EU accused of climate accounting tricks

There’s some hocus-pocus going on with the emissions reduction numbers the European Union is proudly touting at the COP27 climate summit, climate campaigners allege.

The EU says it’s one of the few parties to the Paris Agreement to actually follow the rules and beef up its Nationally Determined Contributions (NDC) — U.N.-speak for the promises made under the 2015 pact. The bloc’s original proposal was to cut greenhouse gas emissions by 55% by the end of the decade, but three new rule changes boost that to 57%.

But climate NGOs are lot more skeptical.

“Before the Climate Law, EU reduction targets were ‘gross,’ meaning they didn’t include removals from the land sink,” said Mark Preston Aragonès, policy adviser with Bellona, an industrial decarbonization NGO. “But now that there’s a net target, they can play around and pretend they’re doing more to cut emissions.”

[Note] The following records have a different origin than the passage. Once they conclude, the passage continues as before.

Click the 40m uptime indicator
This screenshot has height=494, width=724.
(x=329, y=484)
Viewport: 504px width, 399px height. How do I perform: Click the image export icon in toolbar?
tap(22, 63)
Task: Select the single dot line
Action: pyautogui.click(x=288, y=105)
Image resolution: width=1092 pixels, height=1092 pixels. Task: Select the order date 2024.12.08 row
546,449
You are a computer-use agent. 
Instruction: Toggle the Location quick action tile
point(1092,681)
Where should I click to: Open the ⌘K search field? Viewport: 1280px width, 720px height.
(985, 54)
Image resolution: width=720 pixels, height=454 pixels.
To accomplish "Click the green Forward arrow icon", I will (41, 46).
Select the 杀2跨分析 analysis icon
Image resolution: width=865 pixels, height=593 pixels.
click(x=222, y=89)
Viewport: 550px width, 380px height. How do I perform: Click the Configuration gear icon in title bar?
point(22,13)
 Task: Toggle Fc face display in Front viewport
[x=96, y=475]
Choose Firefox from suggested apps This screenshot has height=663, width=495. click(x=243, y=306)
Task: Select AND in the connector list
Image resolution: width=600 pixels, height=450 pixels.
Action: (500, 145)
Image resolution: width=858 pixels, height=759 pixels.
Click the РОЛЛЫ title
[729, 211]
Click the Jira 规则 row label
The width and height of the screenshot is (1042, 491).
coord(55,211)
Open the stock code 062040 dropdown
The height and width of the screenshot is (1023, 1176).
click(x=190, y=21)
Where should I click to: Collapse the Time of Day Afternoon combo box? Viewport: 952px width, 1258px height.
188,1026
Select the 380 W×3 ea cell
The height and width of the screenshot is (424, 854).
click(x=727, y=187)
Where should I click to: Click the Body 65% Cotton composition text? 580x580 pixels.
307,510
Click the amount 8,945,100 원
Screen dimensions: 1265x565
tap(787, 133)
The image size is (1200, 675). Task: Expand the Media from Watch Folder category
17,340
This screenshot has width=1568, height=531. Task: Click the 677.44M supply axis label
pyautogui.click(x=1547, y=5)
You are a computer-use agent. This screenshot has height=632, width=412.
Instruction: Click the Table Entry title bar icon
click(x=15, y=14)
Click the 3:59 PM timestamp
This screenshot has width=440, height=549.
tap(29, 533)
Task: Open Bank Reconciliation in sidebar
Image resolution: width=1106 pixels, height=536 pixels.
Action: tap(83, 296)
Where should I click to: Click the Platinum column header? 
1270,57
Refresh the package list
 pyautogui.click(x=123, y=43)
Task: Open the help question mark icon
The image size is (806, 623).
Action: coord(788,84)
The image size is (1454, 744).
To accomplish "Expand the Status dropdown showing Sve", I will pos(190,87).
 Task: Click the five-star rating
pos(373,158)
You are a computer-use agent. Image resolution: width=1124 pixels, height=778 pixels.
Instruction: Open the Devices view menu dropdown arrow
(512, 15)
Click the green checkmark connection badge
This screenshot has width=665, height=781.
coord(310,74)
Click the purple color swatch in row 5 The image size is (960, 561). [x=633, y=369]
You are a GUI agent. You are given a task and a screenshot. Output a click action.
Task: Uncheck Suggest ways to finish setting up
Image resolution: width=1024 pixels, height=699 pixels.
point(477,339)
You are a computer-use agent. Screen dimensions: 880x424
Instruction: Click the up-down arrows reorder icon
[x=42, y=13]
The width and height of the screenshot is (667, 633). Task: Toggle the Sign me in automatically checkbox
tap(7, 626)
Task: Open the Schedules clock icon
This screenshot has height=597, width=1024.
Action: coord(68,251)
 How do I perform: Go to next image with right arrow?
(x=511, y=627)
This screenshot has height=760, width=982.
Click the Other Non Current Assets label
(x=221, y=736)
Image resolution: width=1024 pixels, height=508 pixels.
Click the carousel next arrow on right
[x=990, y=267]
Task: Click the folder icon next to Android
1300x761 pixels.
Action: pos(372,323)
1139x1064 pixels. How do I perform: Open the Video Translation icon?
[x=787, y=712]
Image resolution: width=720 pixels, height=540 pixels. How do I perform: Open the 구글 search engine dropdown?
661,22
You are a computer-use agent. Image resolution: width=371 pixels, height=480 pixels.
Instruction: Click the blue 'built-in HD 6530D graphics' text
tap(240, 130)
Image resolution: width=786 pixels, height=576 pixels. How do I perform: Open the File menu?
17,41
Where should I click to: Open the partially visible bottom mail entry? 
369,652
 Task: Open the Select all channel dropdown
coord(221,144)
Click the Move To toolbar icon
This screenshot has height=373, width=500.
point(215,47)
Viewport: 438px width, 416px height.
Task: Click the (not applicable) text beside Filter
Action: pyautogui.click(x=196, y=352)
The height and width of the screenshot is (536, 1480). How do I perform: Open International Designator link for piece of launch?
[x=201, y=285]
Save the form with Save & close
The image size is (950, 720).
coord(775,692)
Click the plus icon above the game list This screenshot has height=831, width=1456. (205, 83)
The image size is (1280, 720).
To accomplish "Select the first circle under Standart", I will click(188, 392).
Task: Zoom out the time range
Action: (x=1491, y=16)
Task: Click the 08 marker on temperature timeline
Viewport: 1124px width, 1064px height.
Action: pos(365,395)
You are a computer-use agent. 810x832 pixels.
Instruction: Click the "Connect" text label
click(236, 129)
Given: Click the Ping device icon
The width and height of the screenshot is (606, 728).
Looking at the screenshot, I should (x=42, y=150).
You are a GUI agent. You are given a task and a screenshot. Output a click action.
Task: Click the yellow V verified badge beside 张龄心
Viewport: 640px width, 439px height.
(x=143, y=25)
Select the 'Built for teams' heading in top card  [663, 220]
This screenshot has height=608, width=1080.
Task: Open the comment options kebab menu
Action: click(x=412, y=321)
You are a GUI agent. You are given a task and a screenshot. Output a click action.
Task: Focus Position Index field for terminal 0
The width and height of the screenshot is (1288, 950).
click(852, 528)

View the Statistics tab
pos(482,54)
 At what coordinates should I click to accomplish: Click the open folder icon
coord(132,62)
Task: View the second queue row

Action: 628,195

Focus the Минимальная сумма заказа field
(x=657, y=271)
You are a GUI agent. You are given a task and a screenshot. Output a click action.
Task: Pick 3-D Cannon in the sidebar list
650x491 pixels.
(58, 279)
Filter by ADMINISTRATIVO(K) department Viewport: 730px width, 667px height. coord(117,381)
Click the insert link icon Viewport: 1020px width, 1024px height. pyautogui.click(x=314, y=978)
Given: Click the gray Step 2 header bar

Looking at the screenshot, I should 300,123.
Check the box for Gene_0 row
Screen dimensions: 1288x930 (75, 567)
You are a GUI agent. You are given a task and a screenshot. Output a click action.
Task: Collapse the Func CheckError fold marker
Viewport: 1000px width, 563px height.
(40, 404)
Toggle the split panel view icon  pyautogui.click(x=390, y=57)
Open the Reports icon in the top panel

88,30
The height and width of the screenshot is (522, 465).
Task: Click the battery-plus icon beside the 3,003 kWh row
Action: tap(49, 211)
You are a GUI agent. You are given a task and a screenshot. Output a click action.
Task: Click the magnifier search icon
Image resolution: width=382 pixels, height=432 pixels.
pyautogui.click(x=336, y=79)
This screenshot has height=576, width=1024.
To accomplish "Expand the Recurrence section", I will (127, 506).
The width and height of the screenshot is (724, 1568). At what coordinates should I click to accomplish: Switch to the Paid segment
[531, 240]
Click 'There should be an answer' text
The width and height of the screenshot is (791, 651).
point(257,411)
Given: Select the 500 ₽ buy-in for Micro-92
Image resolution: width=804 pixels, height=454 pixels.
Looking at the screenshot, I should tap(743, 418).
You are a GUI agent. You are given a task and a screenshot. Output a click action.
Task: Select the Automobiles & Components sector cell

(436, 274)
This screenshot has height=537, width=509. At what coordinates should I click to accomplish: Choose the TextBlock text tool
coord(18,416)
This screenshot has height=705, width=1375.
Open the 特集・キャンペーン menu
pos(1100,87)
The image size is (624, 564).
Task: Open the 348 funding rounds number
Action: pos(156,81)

He said a crucial flaw in how the EU estimates its new headline climate target of a 57% cut is that storing CO₂ through natural sinks, like soil and forests, is a less permanent form of climate action than cutting greenhouse gas emissions altogether. That’s because these ecosystems can be hit by natural disturbances, like fires, pests and drought, which reduces their absorption capacity.

The European Commission declined to specifically comment.

Even if the 57% reduction is real, that’s still not enough to hit the Paris Agreement’s goal of limiting global warming to 1.5˚C, complained Chiara Martinelli, a director of CAN Europe, arguing the bloc should cut its emissions by 65% by the end of the decade.